• _Text block_
* * *

Russia and the CFE Treaty

A. Official Documents and Declarations
     I. The CFE Treaty
        1. The CFE Agreement of 1990 
        2. The Adaptation of the CFE 
     II. The Question of the Flank Agreement and Russian Military Bases in Georgia and Moldova
        1. Russian Military Presence in Georgia 
        2. Russian Military Presence in Moldova 
B. Speeches and Statements
C. Research Studies
D. Parliamentary Reports

A. Official Documents and Declarations

I. The CFE Treaty

1. The CFE Agreement of 1990

The Treaty on Conventional Armed Forces in Europe was signed during the CSCE Summit in Paris on November 19th, 1990 by 22 states. These were divided into two groups: the NATO group, composed of 16 members, and the Group of Six, which encompassed the former Warsaw Pact states. 

The objectives of the Treaty were to preclude the capability for launching surprise attacks or large-scale offensive operations and the creation of balanced conventional forces through the establishment of lower levels of conventional equipment. To this aim, limits were set on specified military equipment - referred to as treaty-limited equipment (TLE) - in the Atlantic-to-the-Urals Zone (ATTU). The Treaty foresaw phased national reductions to be completed by November 1995. Notably, a solid verification and information exchange was agreed upon. 

It was agreed upon that neither group of states may have more than 20,000 tanks, 20,000 artillery pieces, 30,000 armoured combat vehicles (ACVs), 6,800 combat aircraft 2,000 attack helicopters. The division of equipment entitlements among the eight European successor states was regulated by the Tashkent Agreement, signed in 1992. 

Also, the treaty sets equal ceilings on equipment that may be held in active units, and establishes that the proportion of armaments that can be held by any one country may not surpass one third of the total for all countries. Finally, the treaty was complemented by the CFE-1A Agreement of July 10th, 1992, a political declaration limiting the conventional armed forces of each country in the CFE area. 

The first CFE Review Conference took place in May 1996. See the Final Document
In general, compliance with the CFE Treaty has been smooth. See the assessment of compliance and adherence to CFE in the Report submitted to the US Congress on Adherence to and Compliance with Arms Control Agreements of 1998. 

2. The Adaptation of the CFE Treaty

In an attempt to adapt the Treaty to the new security environment, the State Parties signed an Agreement on Adaptation of the CFE Treaty during the 1999 OSCE Summit in Istanbul. 

The main changes brought about by the new treaty were: 
(1) the agreement on a national ceiling for all State Parties, - replacing the previous group ceilings - and (2) the establishment of territorial ceilings for the ground-based weapons. Also, it was decided that a state party can only increase its ceiling if other states' parties assume corresponding reductions. Nevertheless, the original treaty remains in effect until all 30 states' parties ratify the adaptation agreement. A political declaration, the Final Act, was agreed to on the same occasion.  

For more information on CFE adaptation, see HSFK site

II. The Question of the Flank Agreement and the Russian Military Bases 

The CFE application area is divided into four subzones, one of which covers the northern and southern extremes, and which is called the flank zone. The flank zone comprises of territory belonging to Russia, Norway, Iceland, Ukraine, Armenia, Azerbaijan, Georgia, Moldova, Turkey, Greece, Romania, and Bulgaria. Due to its major strategic importance, this area was made subject to specific limitations.

* * *

• _Extracted records_
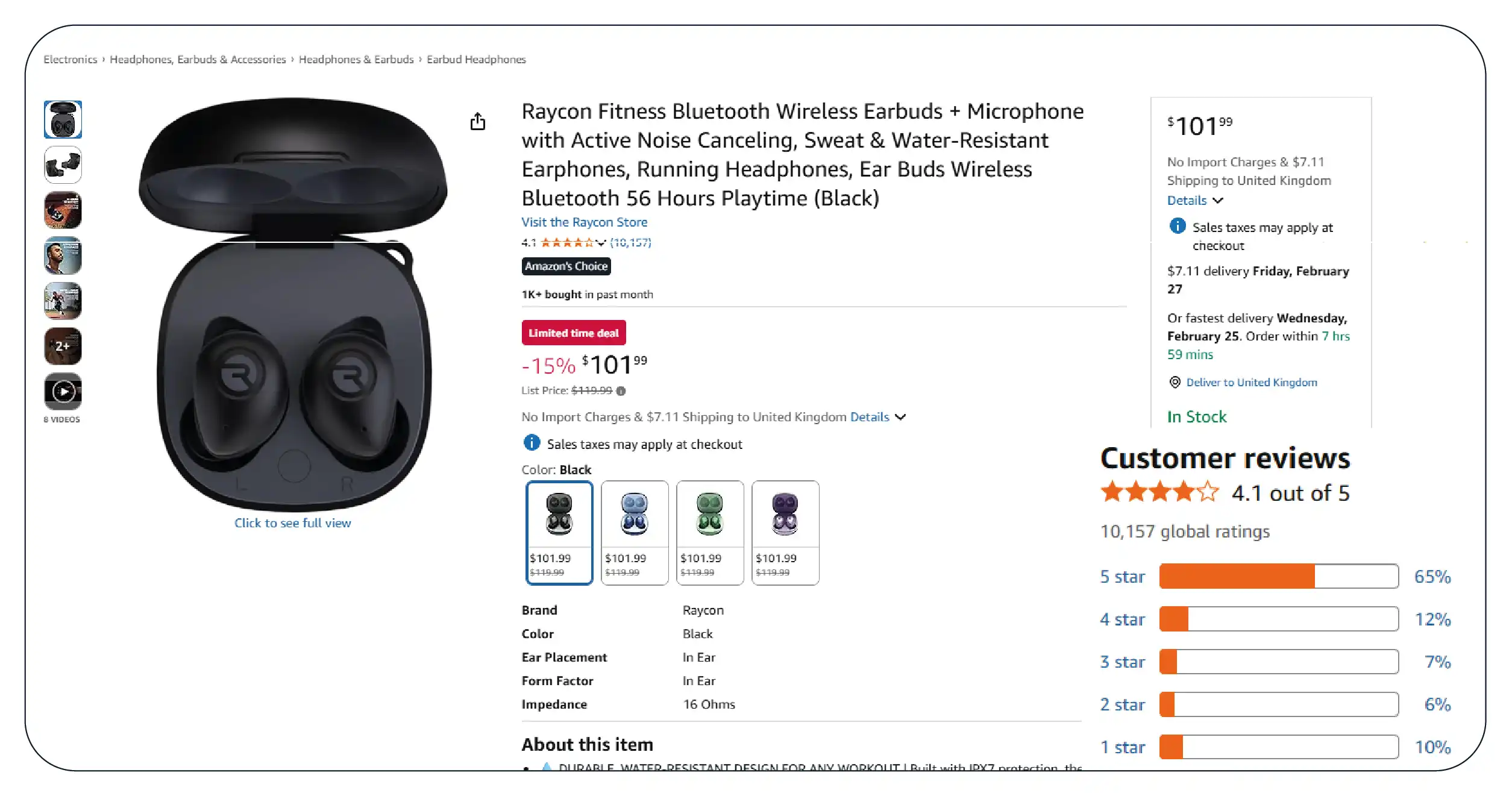Visit the Raycon Store link
1512x796 pixels.
coord(584,222)
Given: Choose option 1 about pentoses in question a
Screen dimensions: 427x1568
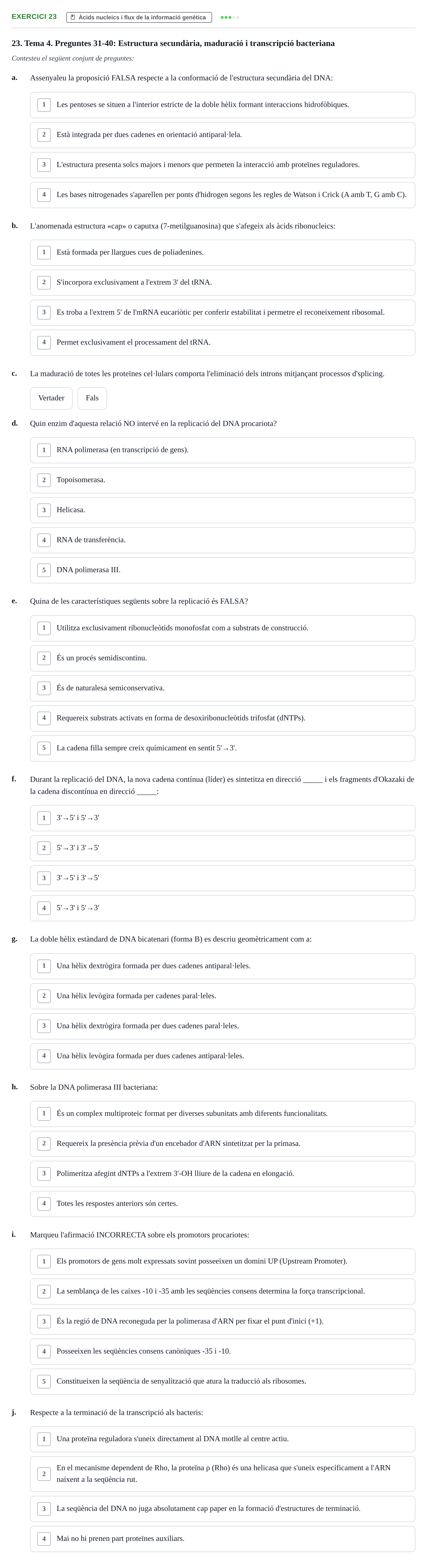Looking at the screenshot, I should 222,105.
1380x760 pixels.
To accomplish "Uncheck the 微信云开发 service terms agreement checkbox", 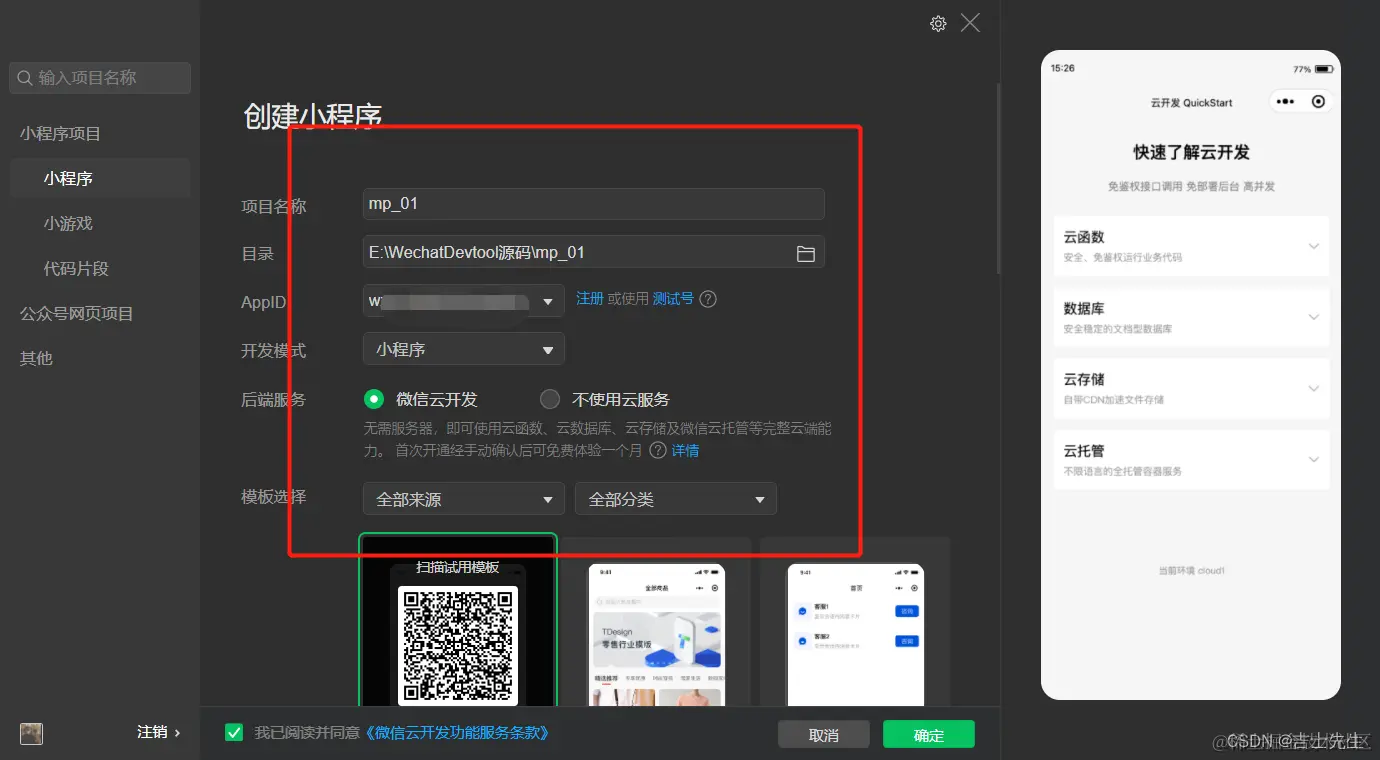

* * *

• _Objectives_
1. Answer the following from the text on Russia and the CFE Treaty:
(a) In which city, and on what date, was the Treaty on Conventional Armed Forces in Europe signed?
(b) Which agreement, signed in 1992, regulated the division of equipment entitlements among the eight European successor states?
(c) When did the first CFE Review Conference take place?
2. Reproduce the passage of the text on Russia and the CFE Treaty from "The main changes" up to and including "the same occasion.", renaming "Final Act" as "Closing Act".
3. Carry the text on Russia and the CFE Treaty further, beginning after its last sentence.

• _Responses to the tasks_
1.
(a) Paris, on November 19th, 1990.
(b) The Tashkent Agreement.
(c) May 1996.

2.
The main changes brought about by the new treaty were: 
(1) the agreement on a national ceiling for all State Parties, - replacing the previous group ceilings - and (2) the establishment of territorial ceilings for the ground-based weapons. Also, it was decided that a state party can only increase its ceiling if other states' parties assume corresponding reductions. Nevertheless, the original treaty remains in effect until all 30 states' parties ratify the adaptation agreement. A political declaration, the Closing Act, was agreed to on the same occasion.

3.
Compliance with the treaty in the southern flank zone has proved contentious. While Russia is currently abiding by its overall CFE Treaty limits, it is deploying tanks and ACVs above sub-limits in the flank zone. 
After calling for a review of the limits set for the flank zone in 1993, Russia eventually requested the temporary suspension of the ceilings. When the limits took effect in November 1995, Russian equipment in the Treaty's flank zone was in excess of the permitted levels. Russia's repeated delays in complying to the flank zone limitations - which took place against the background of the first Chechen war and NATO enlargement - provoked a serious dispute with NATO, who was unwilling to amend the treaty. The problem was solved by the signing of the Flank Agreement in November 1995, which reduced the geographic area of the flank zone and removed some Russian districts. In exchange, Russia committed to freeze and later reduce forces within the original flank zone. In November 1999, CFE-parties allowed Russia even more ACVs inside the flank zone, but Moscow has yet to comply with this even larger limit. 

Russia claims that it is the military campaign in Chechnya which prevents it from complying with its Treaty obligations, and assures that limits will be respected once the campaign has ended. 

1. Russian Military Presence in Georgia

In the Final Act agreed upon at the 1999 OSCE Summit in Istanbul, Russia agreed in a joint statement with Georgia to withdraw part of its military equipment from bases located on Georgian territory. Russia undertook to disband the military bases of Gudauta and Vaziani by 1 July 2001, while Georgia granted Russia the right to basic temporary deployment at the bases at Batumi and Akhalkalaki. 
Click here for the Joint Statement by the Foreign and Defence Ministries of the Russian Federation from August 2000. 
Click here for the Foreign Policy Concept of Georgia on CFE & Russia

While the Vaziani base was closed on time, withdrawal from the Gudauta base in Abkhazia was not fully completed within the agreed upon time frame. According to official Russian sources, the main hurdles were the refusal of Abkhaz authorities to allow for the presence of international observers, as well as widespread local opposition to the operation. While the Russian Ministry of Foreign Affairs announced the de facto dismantling of Gudauta on 9 November 2001, the Georgian MFA still claims the non-fulfillment of the agreements by the Russian side.

For more information on the conflict in Abkazia, see AKUF site (in German)

 Click here for 

Condemnation of this failure by Georgian authorities has been widespread. See 

For the position of Russia, see a declaration by B. Malakhov, Deputy Director of the Information and Press Department of the Russian Ministry of Foreign Affairs on the Dismantling of Russian Base in Gudauta, August 20th, 2001. 
A timetable for the withdrawal from the other two remaining Russian bases in Georgia, Batumi and Akhalkalaki, is being negotiated.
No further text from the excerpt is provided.